Product: Rothwell Attenuators
Thanks to : Rothwell Electronics - UK
Cost: 48 $/Euro (pair)
Reviewer: Steve Davey
Reviewed: March, 2002
The sole role of your Hi-Fi system is to extract the information recorded on your source material and generate sufficient power to drive your chosen loudspeakers.
Ideally, apart from any required equalisation, nothing should be added and nothing should be taken away. Of course the signal chain adds both noise and distortion. One source of distortion arises from feeding one component in the chain with too large a signal from its preceding component.
A common problem occours when the power amp is matched to speakers of such high sensitivity, that the signal from the preamplifier need only be a small fraction of the maximum obtainable in order to drive the loudspeakers to the required volume. This results in the volume control being set at close to its lower limit, where often the channel matching is not at its best.
A more effective volume control setting can be achieved by attenuating the signal either to the preamplifier or power amplifier. The key to this approach is to reduce the signal strength without modifying it in any other way, either by creating impedance imbalance, adding noise or causing distortion.
Rothwell sell attenuators for exactly this purpose. These are simple devices based on potential dividers housed in otherwise straight-through female-male phono plugs. The trick in making these work well is the choice of resistors so that there is close channel matching (claimed to be 0.1 dB) and appropriate input and output impedance. These devices therefore are designed to provide a purely passive resistive load that gives 10dB signal attenuation.
In my system I had a very specific application in mind when I was asked to test these
accessories. I have a heavily modified active system based around Naim audio boards,
recovered from very early components. That is to say that the frequency filtering is
performed between the pre and power amps by an active crossover. The active
crossover provides third order filtering with both input buffers and output
amplification to compensate for the 3dB per order loss in the filters.
Whilst this set up provides a wonderfully fast, pure and powerful sound, the active crossover does increase the noise floor such that with no signal it is just audible when seated in the listening position. Not a major issue but a little annoying when listening to quite passages.
With the attenuators placed at the input to the power amplifiers, the background hiss was inaudible except when a few inches from the tweeters. In the listening position the system was silent - exactly the result I was hoping for.
But the real test was whether there was any audible degradation in the sound quality. After a number of A/B testing sessions with and without the attenuators in place I could discern no change in signal quality.
The only difference was that the volume control had to be set to about 2 o'clock with the attenuators in place rather than the normal 10 o'clock. In my system this is not an issue as there is plenty of headroom in the amplifiers. Additionally, as the volume control is normally set between 10 and 12 o'clock, well away from the lower limit, I did not expect to benefit from any improved resistance matching in the channels.

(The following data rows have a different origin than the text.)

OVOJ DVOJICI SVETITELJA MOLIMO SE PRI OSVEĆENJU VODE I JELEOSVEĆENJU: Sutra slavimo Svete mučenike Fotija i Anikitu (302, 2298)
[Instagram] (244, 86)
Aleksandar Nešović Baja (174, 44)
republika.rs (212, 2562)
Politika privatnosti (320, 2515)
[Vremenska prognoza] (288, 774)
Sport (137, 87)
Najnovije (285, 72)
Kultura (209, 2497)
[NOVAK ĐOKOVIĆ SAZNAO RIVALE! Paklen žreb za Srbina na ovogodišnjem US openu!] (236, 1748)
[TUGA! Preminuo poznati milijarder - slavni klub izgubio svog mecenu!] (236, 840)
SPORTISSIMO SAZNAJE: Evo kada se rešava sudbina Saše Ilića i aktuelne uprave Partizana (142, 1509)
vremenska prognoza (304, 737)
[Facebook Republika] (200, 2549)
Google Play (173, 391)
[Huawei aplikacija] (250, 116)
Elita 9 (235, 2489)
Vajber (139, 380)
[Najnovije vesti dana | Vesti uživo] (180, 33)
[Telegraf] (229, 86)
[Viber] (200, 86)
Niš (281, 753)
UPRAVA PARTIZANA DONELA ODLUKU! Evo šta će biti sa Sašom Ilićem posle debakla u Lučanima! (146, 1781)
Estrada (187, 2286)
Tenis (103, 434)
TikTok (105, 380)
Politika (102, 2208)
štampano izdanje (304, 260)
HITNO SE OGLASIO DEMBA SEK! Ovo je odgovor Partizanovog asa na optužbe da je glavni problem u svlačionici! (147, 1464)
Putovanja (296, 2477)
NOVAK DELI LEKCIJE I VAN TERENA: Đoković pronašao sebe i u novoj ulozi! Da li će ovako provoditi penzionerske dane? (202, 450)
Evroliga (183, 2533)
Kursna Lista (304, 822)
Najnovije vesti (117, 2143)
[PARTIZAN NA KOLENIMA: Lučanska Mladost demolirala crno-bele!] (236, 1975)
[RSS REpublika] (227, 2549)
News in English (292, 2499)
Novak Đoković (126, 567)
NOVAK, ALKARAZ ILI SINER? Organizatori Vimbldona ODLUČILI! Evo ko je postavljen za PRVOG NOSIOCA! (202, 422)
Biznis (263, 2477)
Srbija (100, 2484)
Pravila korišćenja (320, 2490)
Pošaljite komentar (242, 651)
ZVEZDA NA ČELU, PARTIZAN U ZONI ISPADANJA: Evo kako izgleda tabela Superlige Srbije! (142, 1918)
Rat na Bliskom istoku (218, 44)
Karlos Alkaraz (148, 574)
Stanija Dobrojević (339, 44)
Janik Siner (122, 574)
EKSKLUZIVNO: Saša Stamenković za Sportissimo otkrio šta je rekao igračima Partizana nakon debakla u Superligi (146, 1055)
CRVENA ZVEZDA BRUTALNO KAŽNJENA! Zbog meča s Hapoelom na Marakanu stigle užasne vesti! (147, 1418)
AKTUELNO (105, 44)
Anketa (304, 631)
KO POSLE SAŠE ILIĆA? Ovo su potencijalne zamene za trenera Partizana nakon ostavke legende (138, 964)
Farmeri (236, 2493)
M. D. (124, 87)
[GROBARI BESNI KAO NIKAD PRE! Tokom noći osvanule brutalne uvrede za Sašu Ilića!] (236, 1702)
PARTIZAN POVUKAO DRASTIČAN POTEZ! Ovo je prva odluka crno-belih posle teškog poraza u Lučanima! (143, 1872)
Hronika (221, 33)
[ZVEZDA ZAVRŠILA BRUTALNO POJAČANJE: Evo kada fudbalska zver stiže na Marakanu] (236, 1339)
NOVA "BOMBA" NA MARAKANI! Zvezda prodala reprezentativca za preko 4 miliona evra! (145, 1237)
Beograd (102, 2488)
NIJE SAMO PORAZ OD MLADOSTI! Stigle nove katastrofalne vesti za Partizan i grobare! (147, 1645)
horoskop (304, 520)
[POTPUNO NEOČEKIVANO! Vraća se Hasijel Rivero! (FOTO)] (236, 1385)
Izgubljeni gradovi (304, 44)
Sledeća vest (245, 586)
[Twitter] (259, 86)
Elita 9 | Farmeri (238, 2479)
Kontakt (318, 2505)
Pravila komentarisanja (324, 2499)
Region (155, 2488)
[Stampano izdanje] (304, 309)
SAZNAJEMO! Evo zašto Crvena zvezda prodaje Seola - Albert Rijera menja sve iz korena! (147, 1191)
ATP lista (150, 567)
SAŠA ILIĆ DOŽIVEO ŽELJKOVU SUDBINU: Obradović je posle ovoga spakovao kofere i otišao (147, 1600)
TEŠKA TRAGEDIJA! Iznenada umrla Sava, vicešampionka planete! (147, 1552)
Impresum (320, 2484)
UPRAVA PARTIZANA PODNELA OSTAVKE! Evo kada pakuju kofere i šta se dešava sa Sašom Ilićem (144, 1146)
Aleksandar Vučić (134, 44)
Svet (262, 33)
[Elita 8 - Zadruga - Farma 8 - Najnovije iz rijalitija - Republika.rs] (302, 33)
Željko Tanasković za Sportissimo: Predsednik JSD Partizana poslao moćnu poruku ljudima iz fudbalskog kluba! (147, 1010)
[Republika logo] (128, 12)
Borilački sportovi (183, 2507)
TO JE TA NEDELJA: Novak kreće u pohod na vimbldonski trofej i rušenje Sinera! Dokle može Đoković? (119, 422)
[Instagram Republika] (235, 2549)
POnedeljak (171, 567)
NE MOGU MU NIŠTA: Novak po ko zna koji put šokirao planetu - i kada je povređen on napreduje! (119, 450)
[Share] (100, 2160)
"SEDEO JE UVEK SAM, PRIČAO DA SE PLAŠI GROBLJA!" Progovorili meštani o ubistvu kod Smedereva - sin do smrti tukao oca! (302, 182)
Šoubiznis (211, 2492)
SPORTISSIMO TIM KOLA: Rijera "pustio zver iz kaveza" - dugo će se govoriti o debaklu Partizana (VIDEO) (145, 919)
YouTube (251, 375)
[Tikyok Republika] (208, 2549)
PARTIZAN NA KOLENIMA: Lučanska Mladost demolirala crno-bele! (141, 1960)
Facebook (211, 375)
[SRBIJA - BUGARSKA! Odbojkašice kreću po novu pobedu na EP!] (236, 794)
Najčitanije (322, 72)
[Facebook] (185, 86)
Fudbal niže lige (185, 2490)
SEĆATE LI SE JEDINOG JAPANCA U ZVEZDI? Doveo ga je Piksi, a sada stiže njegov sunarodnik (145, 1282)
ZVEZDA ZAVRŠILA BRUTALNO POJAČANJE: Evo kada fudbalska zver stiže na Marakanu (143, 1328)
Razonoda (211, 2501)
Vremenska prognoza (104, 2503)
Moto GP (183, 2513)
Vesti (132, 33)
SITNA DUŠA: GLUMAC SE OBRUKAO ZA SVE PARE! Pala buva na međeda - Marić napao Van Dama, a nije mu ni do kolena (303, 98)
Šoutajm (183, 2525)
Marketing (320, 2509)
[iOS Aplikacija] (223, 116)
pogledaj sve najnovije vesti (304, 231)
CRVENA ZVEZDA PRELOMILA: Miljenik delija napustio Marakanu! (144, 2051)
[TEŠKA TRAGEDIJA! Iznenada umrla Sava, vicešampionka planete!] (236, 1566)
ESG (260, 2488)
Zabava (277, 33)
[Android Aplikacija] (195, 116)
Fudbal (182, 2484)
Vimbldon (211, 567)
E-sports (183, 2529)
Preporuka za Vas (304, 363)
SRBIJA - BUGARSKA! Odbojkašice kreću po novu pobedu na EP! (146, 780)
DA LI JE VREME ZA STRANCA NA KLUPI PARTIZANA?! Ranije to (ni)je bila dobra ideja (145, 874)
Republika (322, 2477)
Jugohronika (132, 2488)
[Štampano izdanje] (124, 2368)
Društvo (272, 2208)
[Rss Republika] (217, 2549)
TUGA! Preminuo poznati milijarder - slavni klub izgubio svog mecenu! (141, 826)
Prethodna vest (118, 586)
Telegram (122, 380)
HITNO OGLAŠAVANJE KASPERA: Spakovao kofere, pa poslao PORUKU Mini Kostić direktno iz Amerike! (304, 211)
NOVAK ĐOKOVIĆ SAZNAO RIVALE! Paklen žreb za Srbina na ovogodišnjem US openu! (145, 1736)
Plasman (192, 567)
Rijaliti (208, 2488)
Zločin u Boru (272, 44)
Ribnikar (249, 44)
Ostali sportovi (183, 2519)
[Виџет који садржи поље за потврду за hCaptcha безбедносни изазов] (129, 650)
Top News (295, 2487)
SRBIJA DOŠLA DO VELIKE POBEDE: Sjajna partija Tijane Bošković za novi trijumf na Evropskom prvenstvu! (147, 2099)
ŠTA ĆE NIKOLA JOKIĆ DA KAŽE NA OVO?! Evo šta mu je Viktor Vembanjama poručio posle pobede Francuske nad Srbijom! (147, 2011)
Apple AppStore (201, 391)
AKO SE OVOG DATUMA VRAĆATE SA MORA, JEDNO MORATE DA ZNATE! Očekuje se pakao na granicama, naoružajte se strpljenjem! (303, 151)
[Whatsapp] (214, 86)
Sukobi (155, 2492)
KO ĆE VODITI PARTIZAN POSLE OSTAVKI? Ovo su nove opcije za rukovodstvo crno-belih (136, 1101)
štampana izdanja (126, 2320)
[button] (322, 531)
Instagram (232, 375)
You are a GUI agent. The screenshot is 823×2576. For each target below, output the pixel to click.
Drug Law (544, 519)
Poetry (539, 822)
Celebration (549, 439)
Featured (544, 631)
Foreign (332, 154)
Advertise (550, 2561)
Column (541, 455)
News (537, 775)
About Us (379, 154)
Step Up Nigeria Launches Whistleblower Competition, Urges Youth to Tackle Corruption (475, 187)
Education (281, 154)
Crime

In conclusion then, these are very useful devices for improving signal to noise. In some systems that suffer from a large excess in signal (unlike my own which is well-matched) there might be much larger gains to be had. They are certainly very effective in my system and as far I can tell simply reduce the signal and nothing more - exactly as it should be! Whilst it may be possible to DIY such a device, I hardly think it worth it since channel and impedance matching will take some time and a good selection of resistors. A well finished and effective device from Rothwell offered at a sensible price that in some systems could be the most cost effective up-grade on the market.